Nuclear Cardiology is used to diagnose coronary artery disease so that we can provide treatment, help you maintain your heart health and prevent your condition from getting worse. It looks at the flow of blood to your heart muscle and shows if your heart is damaged.
Myocardial Perfusion Imaging
Myocardial Perfusion Imaging is a form of Nuclear Cardiology. During the test, a tiny amount of radioactive material is inserted into a vein. Once the radioactive material is in your blood it can be detected by a gamma camera, enabling us to take the picture.
The purpose of this test is to:
- To determine the extent and severity of coronary artery disease.
How to Prepare for Your Test
- Have a light breakfast the morning of your test.
- Do not consume anything with caffeine in it (such coffee, tea, chocolate, soft drinks) for 24 hours prior to the test.

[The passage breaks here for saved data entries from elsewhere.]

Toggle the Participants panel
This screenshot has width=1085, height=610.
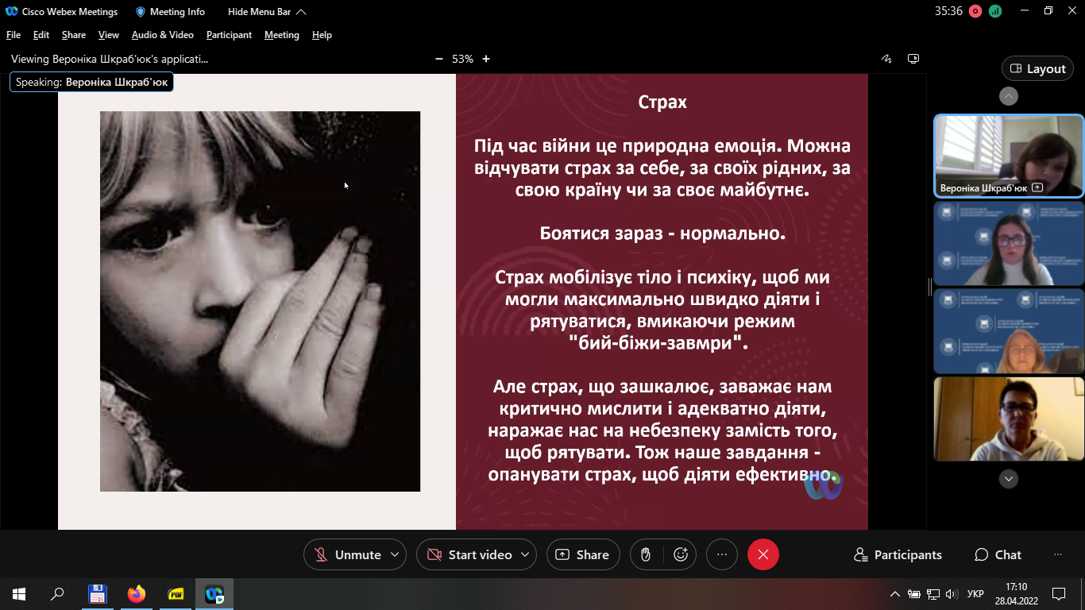898,554
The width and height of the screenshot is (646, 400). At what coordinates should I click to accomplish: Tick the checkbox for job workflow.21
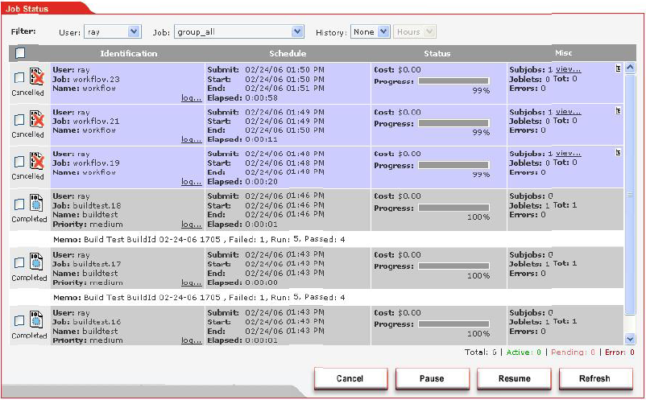pyautogui.click(x=19, y=120)
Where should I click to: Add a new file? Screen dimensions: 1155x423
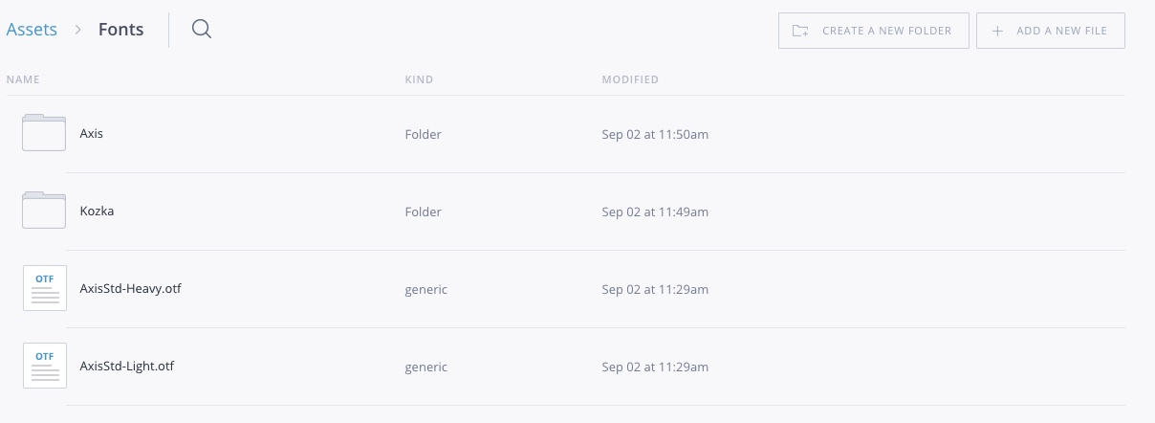[x=1051, y=31]
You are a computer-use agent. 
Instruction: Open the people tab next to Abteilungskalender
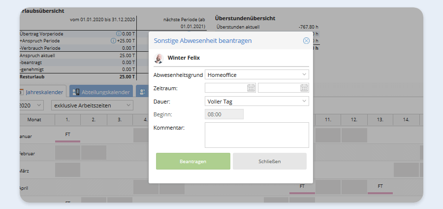click(x=142, y=92)
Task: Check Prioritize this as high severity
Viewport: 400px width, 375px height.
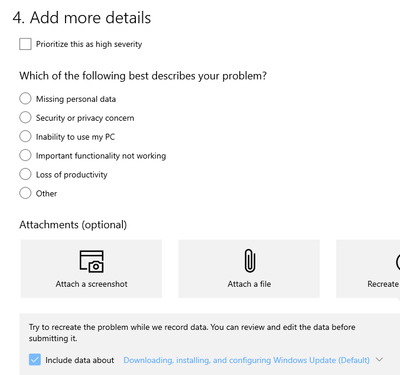Action: (x=25, y=44)
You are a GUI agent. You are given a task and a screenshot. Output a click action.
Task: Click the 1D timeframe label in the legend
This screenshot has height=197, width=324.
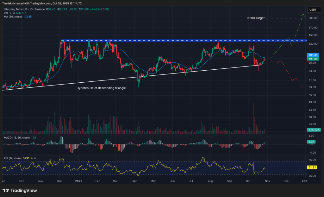(x=31, y=9)
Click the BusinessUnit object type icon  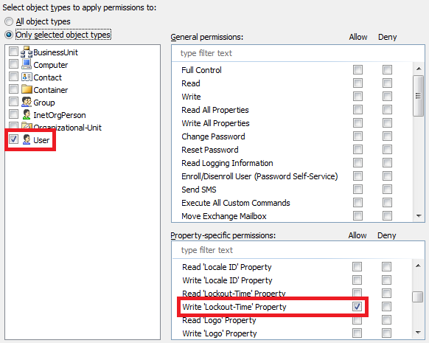(27, 52)
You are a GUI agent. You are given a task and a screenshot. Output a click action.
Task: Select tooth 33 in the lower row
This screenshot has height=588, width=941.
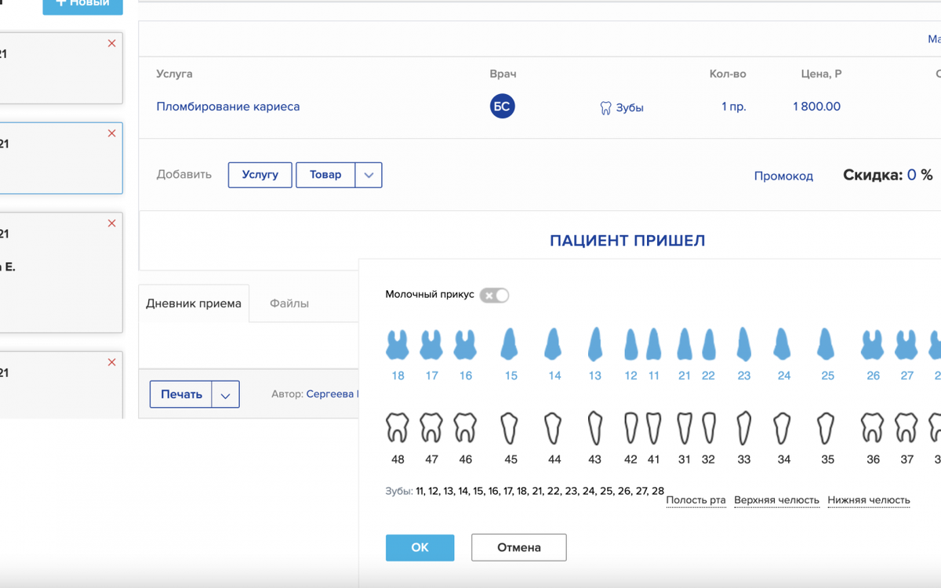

- Bring a list of all current medications, and comfortable clothes and shoes.
What to Expect During the Test
- You will be asked to sign a consent form prior to starting the test.
- You will be given an intravenous injection of a very small amount of a radioactive material such as Thallium, Cardiolite or Myoview. These are completely safe.
- Pictures will be taken of the heart immediately following the exercise as well as a few hours later.
- If you are not able to exercise, a drug called Persantine will be used to open up your veins and arteries allowing the doctor to examine the flow of blood to your heart as if you were exercising.
- The test takes 4 to 5 hours to complete.